In this case, $ x_i^{(1)} $ is our bias value and is always equal to 1, $ x_i^{(2)}  $ is "$ x $" in the cartesian plane and $ x_i^{(3)} $ is "$ y $." The slope of our weight vector in the cartesian plane is $ \frac{w_3}{w_2} $ (they "$ y $" component of $ \mathbf{w} $ is $ w_3 $, and the "$ x $" component is $ w_2 $), while the slope of the decision boundary is $ -\frac{w_2}{w_3} $ (thus making them perpendicular). Graphically, this looks something like this:

linear_db.png

The problem we now face is that the step function is not continuously differentiable, and we cannot use standard gradient descent to learn the weights. Therefore, we will use the appropriately-named perceptron algorithm . This algorithm is an online method used to successively update the weights defining a linear boundary only if that boundary does not classify a training point correctly.  The algorithm is as follows: 

  • Initialize the weight vector $ \mathbf{w} $ to all zeros.
  • Repeat the following:
    1. For each training example $ \mathbf{x}_i $:
      • If $ h(\mathbf{x}_i, \mathbf{w}) \neq y_i $, then update the weights with $ \mathbf{w}' = \mathbf{w}+\eta y_i\mathbf{x}_i $ Here, $ \eta $ is the step size.
    2. If the stopping condition $ \frac{1}{N} \sum_{j=0}^M |w_j' - w_j| < \delta $ is reached, then accept $ \mathbf{w} $ as the final weight vector ($ M $ in this case is the number of features in the dataset).

If our problem is linearly separable, the perceptron algorithm is guaranteed to converge. Therefore, at the algorithm's termination, we will end up with a linear decision boundary defined by $ \mathbf{w} $. However, this decision boundary is not guaranteed to be a maximum margin hyperplane as in the case of SVMs.

Finally, if we want to predict the label $ \hat{y}_i $ of a test point $ \mathbf{x}_i $, we use $ \hat{y}_i = \mbox{sign}(\mathbf{w}^T\mathbf{x}_i) $.

While it is not strictly necessary to define a neural network to use the perceptron algorithm, this is a good first step towards single-layer classification.
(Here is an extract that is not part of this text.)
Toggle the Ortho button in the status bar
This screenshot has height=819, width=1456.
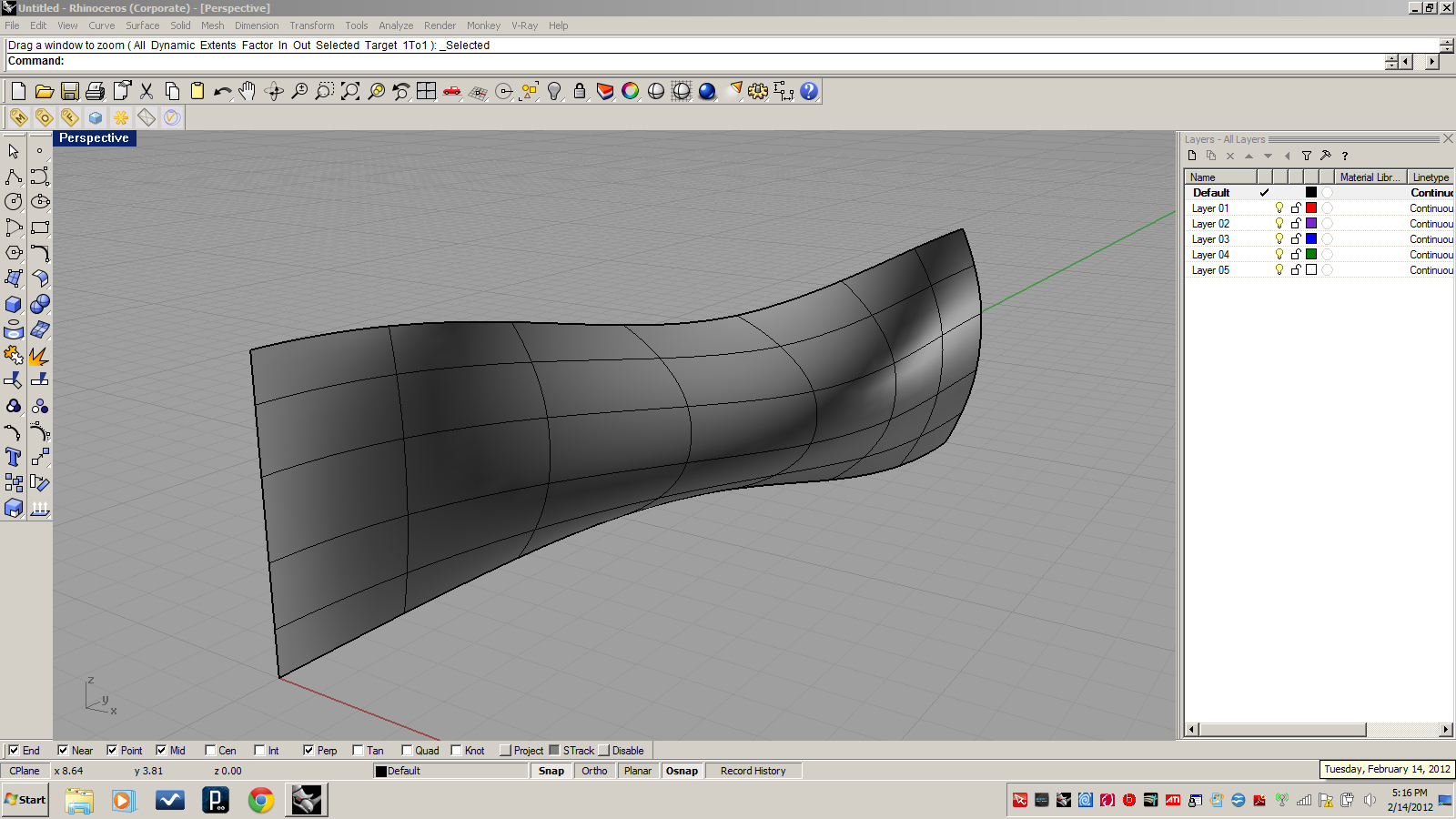point(593,771)
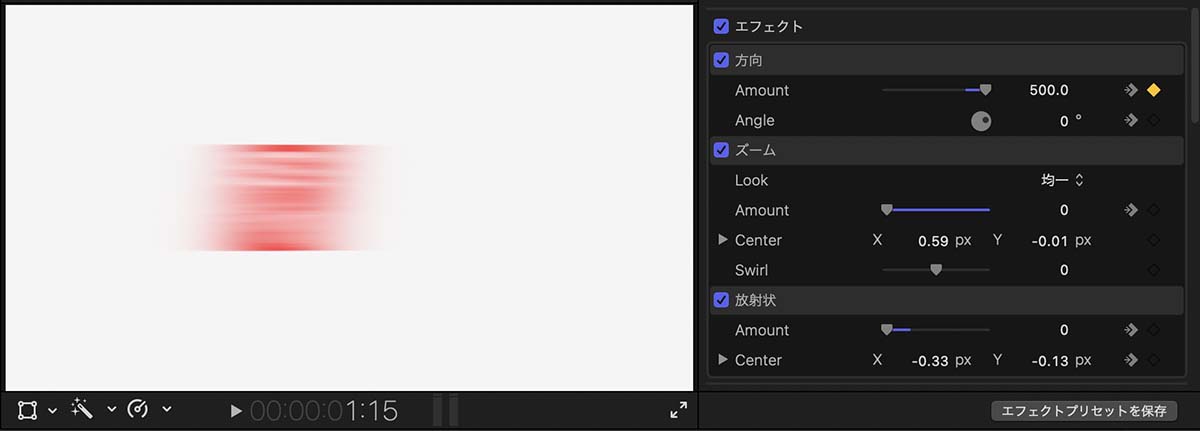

Classification with a sigmoid (softmax) activation function

Instead of an all-or-nothing classifier (like the sign function), it is helpful to come up with some way to measure the probability of assignment, that is $ P( Y = y_i\ |\ X = \mathbf{x}_i, \mathbf{w} ) $. If we can calculate this likelihood, we can use as a confidence measure of our predictions.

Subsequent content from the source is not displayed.